*** The records Section Begins ***
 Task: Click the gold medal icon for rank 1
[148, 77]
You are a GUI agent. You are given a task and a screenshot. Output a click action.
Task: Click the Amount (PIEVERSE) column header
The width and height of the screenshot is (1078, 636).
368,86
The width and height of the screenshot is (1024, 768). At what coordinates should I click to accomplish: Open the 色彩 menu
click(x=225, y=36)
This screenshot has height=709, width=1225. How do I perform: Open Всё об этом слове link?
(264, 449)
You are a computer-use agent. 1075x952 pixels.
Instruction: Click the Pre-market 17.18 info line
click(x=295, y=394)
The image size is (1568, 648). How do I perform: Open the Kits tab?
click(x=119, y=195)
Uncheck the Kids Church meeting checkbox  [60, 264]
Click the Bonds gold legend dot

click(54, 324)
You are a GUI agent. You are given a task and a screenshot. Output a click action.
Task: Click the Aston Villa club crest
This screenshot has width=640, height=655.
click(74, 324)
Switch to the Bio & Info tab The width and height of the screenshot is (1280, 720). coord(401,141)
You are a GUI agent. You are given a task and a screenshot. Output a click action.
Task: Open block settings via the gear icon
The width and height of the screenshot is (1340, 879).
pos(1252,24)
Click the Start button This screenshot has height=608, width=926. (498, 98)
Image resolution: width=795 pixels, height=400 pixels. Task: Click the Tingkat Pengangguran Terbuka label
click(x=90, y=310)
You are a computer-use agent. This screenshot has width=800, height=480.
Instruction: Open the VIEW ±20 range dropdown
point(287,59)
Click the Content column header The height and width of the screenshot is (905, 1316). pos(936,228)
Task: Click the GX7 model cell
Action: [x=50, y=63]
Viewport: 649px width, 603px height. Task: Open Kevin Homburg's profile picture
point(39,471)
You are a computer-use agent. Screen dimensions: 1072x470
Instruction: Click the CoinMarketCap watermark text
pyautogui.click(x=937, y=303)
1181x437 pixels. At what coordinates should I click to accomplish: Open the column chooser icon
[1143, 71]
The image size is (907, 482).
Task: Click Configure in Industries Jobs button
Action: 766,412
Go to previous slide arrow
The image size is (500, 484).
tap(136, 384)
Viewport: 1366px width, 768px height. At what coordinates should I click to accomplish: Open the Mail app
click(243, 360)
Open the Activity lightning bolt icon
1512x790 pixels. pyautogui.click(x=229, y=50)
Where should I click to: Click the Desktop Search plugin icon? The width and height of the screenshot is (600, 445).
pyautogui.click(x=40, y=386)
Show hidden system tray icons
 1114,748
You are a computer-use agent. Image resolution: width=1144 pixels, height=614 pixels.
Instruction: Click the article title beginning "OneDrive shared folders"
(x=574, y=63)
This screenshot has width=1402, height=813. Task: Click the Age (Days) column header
*** The records Section Ends ***
Instructions for the task: The goal is a faithful transcription of every entry above.

Your solution:
 Task: Click the gold medal icon for rank 1
[148, 77]
You are a GUI agent. You are given a task and a screenshot. Output a click action.
Task: Click the Amount (PIEVERSE) column header
The width and height of the screenshot is (1078, 636).
368,86
The width and height of the screenshot is (1024, 768). At what coordinates should I click to accomplish: Open the 色彩 menu
click(x=225, y=36)
This screenshot has height=709, width=1225. How do I perform: Open Всё об этом слове link?
(264, 449)
You are a computer-use agent. 1075x952 pixels.
Instruction: Click the Pre-market 17.18 info line
click(x=295, y=394)
The image size is (1568, 648). How do I perform: Open the Kits tab?
click(x=119, y=195)
Uncheck the Kids Church meeting checkbox  [60, 264]
Click the Bonds gold legend dot

click(54, 324)
You are a GUI agent. You are given a task and a screenshot. Output a click action.
Task: Click the Aston Villa club crest
This screenshot has width=640, height=655.
click(74, 324)
Switch to the Bio & Info tab The width and height of the screenshot is (1280, 720). coord(401,141)
You are a GUI agent. You are given a task and a screenshot. Output a click action.
Task: Open block settings via the gear icon
The width and height of the screenshot is (1340, 879).
pos(1252,24)
Click the Start button This screenshot has height=608, width=926. (498, 98)
Image resolution: width=795 pixels, height=400 pixels. Task: Click the Tingkat Pengangguran Terbuka label
click(x=90, y=310)
You are a computer-use agent. This screenshot has width=800, height=480.
Instruction: Open the VIEW ±20 range dropdown
point(287,59)
Click the Content column header The height and width of the screenshot is (905, 1316). pos(936,228)
Task: Click the GX7 model cell
Action: [x=50, y=63]
Viewport: 649px width, 603px height. Task: Open Kevin Homburg's profile picture
point(39,471)
You are a computer-use agent. Screen dimensions: 1072x470
Instruction: Click the CoinMarketCap watermark text
pyautogui.click(x=937, y=303)
1181x437 pixels. At what coordinates should I click to accomplish: Open the column chooser icon
[1143, 71]
The image size is (907, 482).
Task: Click Configure in Industries Jobs button
Action: 766,412
Go to previous slide arrow
The image size is (500, 484).
tap(136, 384)
Viewport: 1366px width, 768px height. At what coordinates should I click to accomplish: Open the Mail app
click(243, 360)
Open the Activity lightning bolt icon
1512x790 pixels. pyautogui.click(x=229, y=50)
Where should I click to: Click the Desktop Search plugin icon? The width and height of the screenshot is (600, 445).
pyautogui.click(x=40, y=386)
Show hidden system tray icons
 1114,748
You are a computer-use agent. Image resolution: width=1144 pixels, height=614 pixels.
Instruction: Click the article title beginning "OneDrive shared folders"
(x=574, y=63)
This screenshot has width=1402, height=813. Task: Click the Age (Days) column header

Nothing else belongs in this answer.